▶ [PERSYARATAN] Laporkan setiap baris data yang memuat kata "Show", dan salin baris itu seutuhnya.

--

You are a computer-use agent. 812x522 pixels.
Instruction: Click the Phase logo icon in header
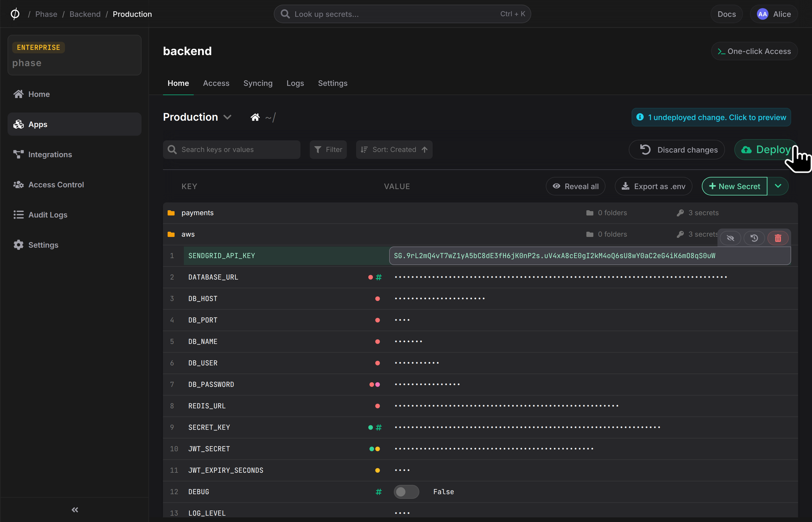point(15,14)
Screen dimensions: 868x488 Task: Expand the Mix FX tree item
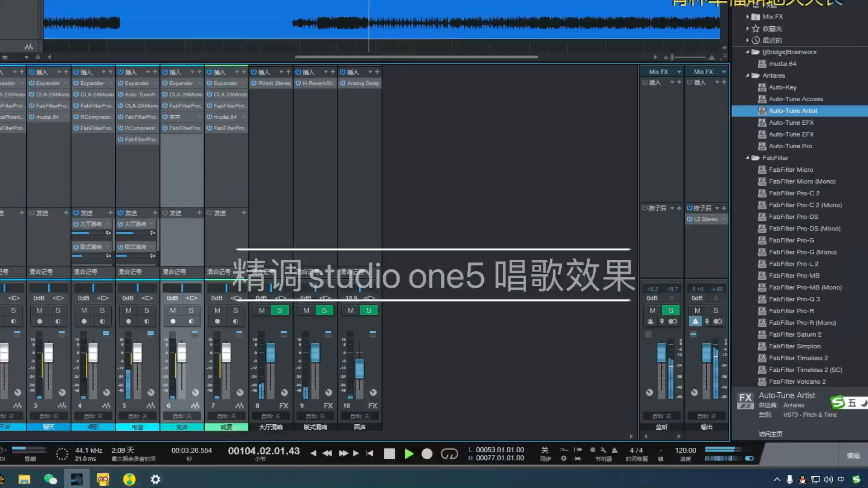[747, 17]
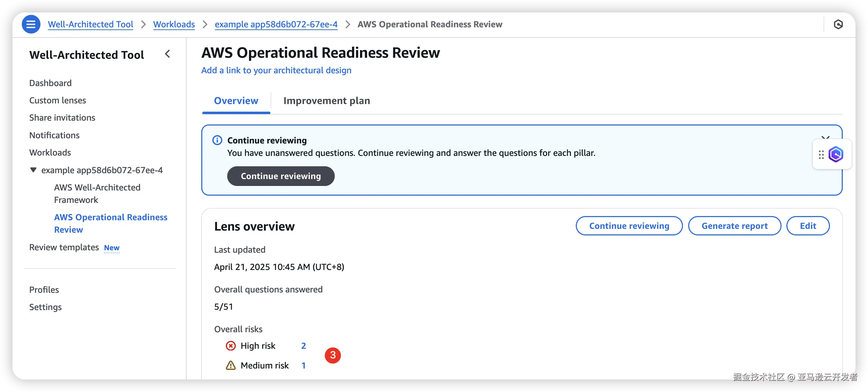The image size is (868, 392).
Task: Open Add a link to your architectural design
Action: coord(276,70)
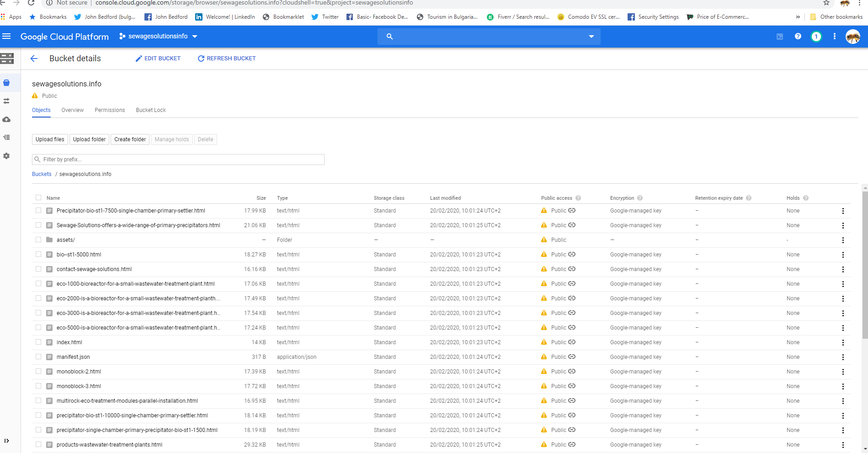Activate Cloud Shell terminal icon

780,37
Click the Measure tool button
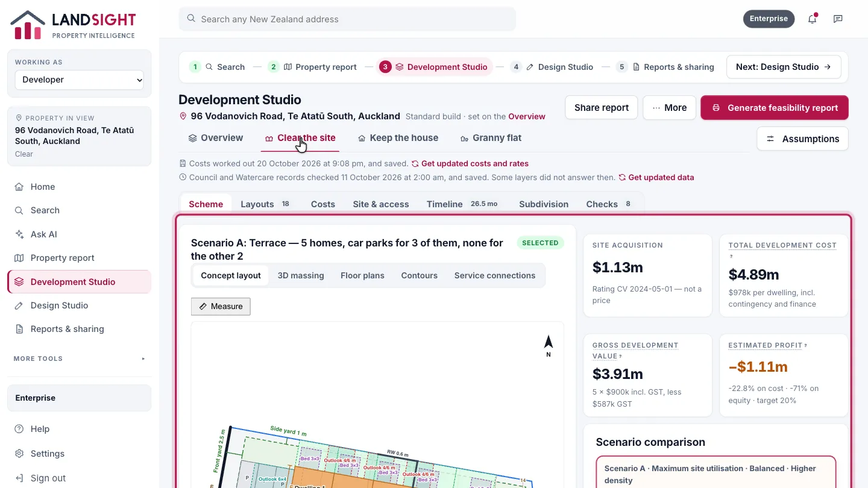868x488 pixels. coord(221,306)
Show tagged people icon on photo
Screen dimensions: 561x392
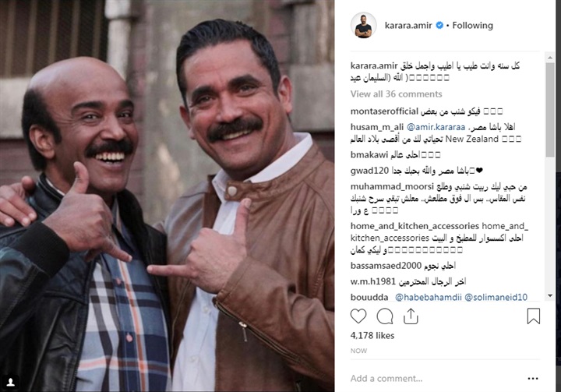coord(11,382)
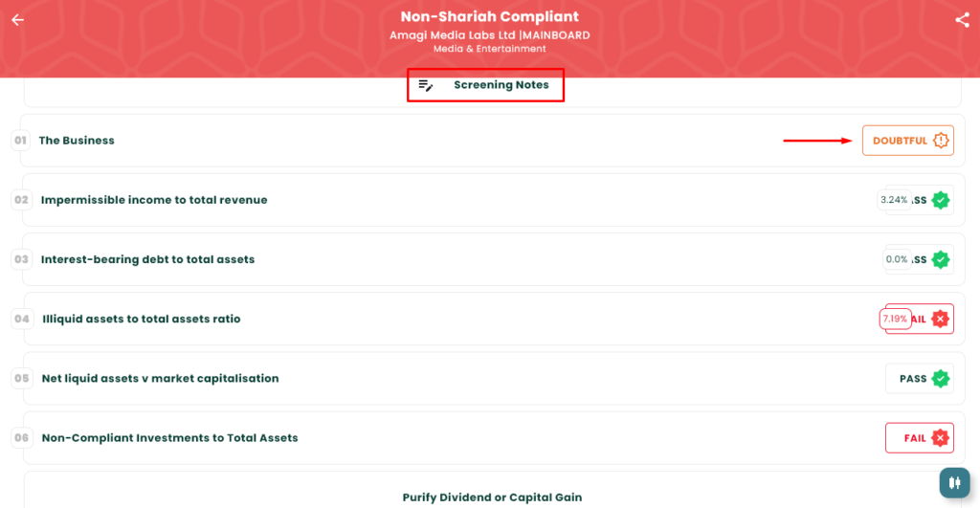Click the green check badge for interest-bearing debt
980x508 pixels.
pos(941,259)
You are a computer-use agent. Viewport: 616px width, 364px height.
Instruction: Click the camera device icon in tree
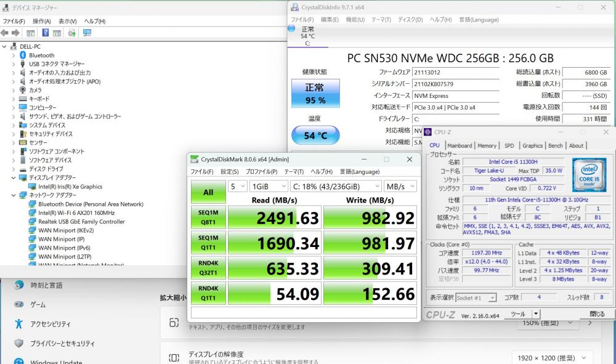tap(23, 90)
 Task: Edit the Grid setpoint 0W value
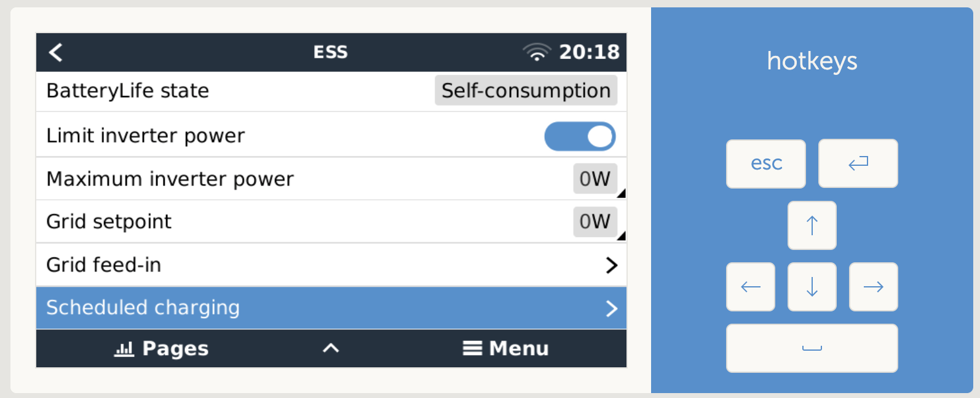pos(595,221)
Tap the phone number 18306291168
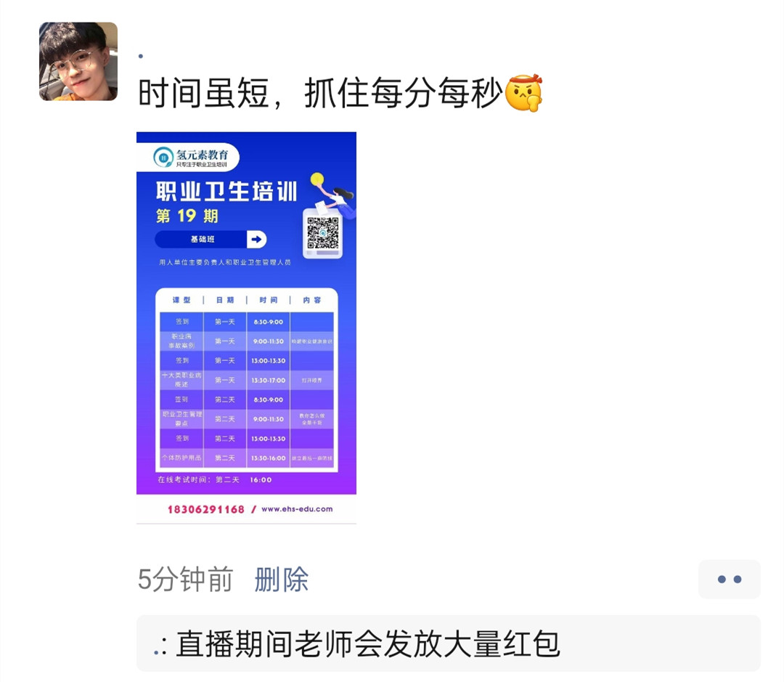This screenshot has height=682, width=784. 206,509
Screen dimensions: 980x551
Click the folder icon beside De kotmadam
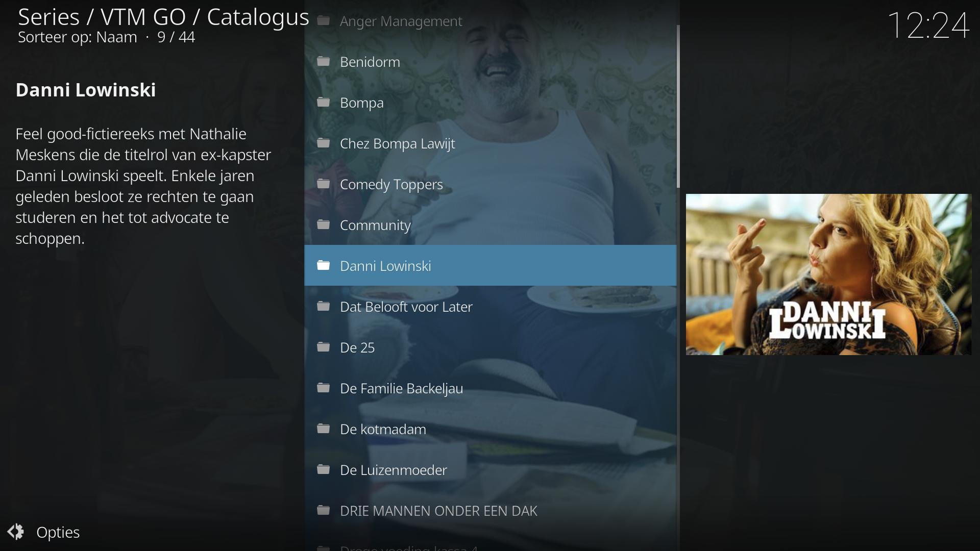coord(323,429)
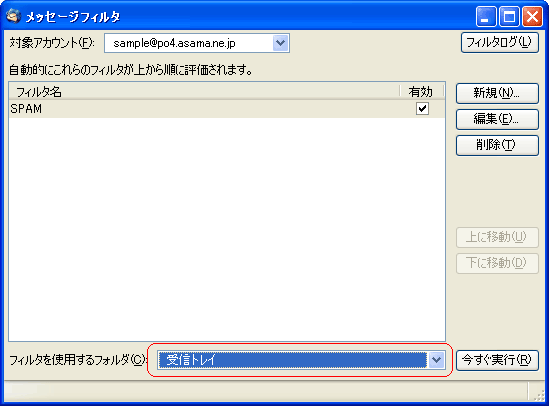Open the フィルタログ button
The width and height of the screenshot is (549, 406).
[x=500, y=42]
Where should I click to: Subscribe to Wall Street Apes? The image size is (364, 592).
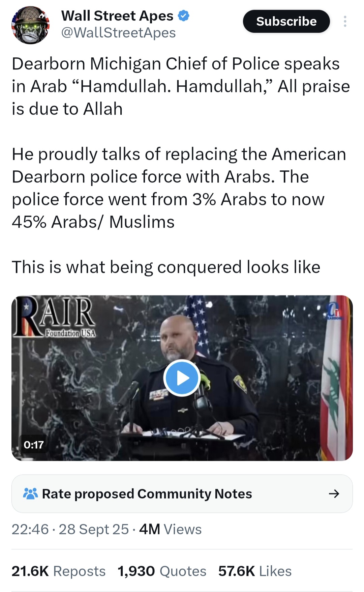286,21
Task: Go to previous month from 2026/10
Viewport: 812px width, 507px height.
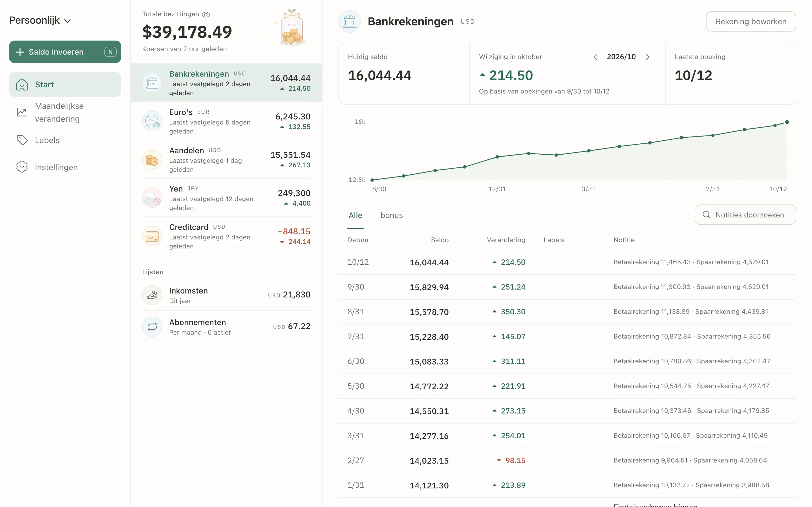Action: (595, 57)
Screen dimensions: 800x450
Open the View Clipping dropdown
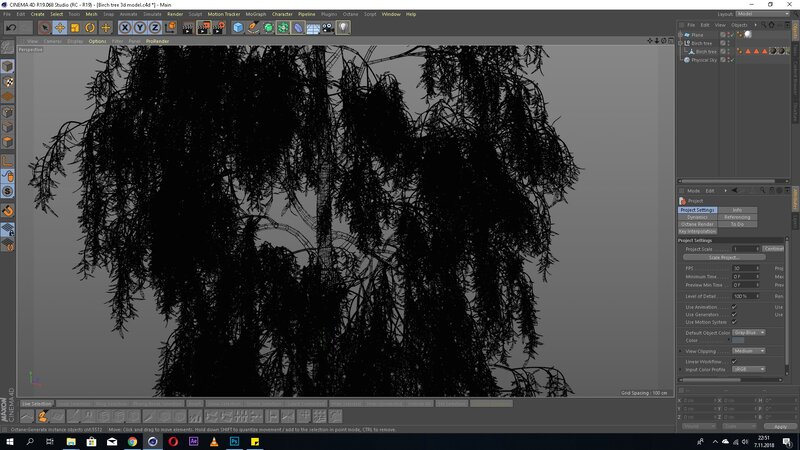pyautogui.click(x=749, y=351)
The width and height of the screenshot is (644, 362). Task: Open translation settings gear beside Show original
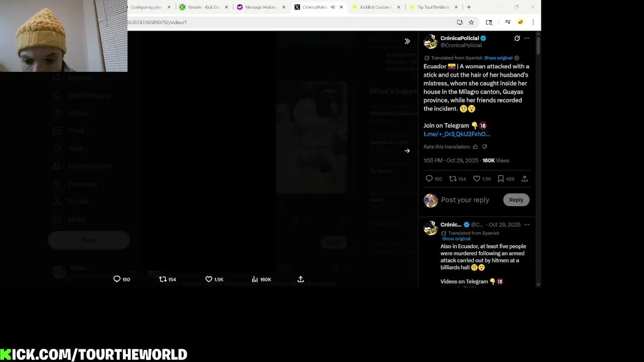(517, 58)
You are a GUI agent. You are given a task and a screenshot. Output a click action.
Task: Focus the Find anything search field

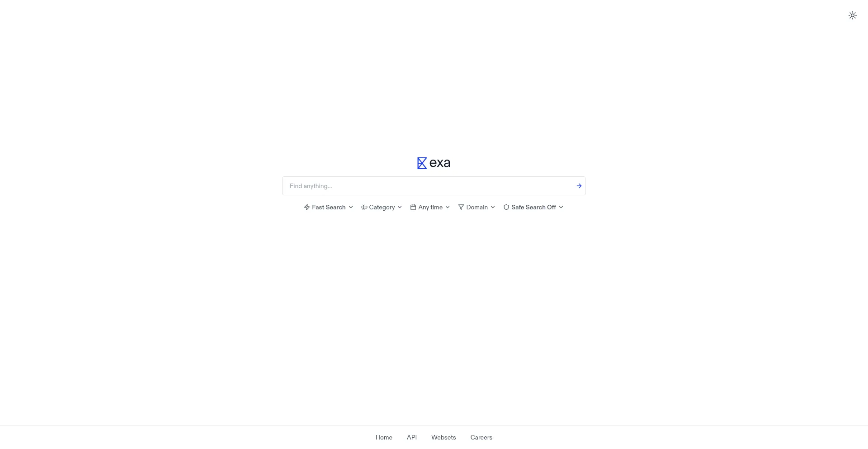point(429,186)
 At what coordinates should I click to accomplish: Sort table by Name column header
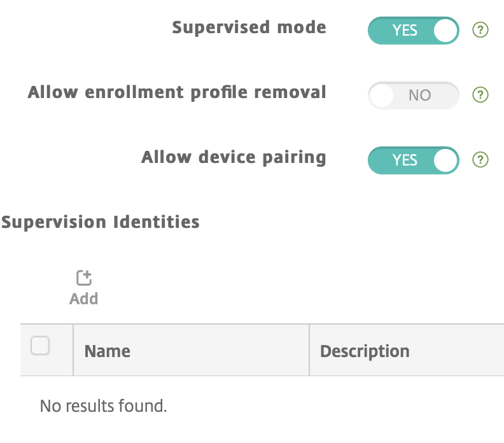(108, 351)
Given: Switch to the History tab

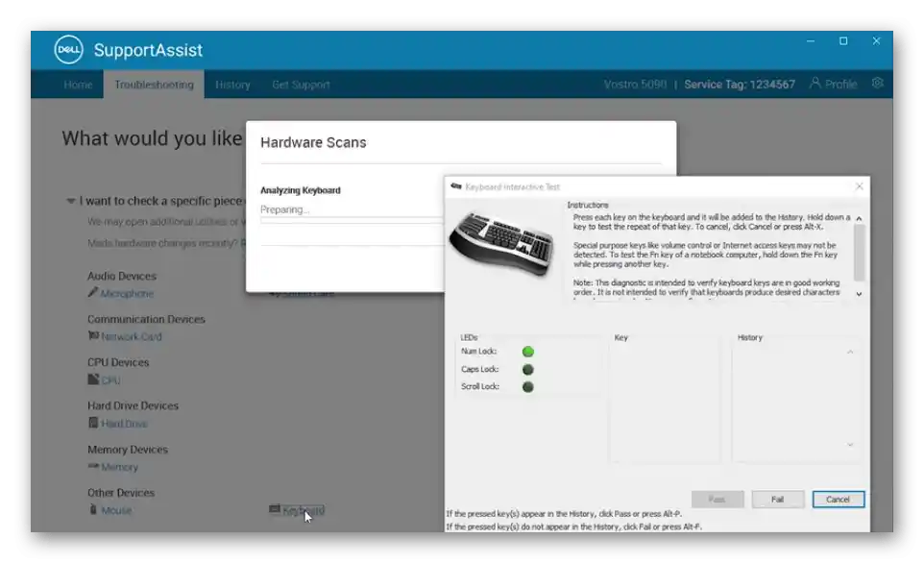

--

▶ [PENYELESAIAN LENGKAP]
Show tagged people icon on photo
The width and height of the screenshot is (644, 362). Task: Open translation settings gear beside Show original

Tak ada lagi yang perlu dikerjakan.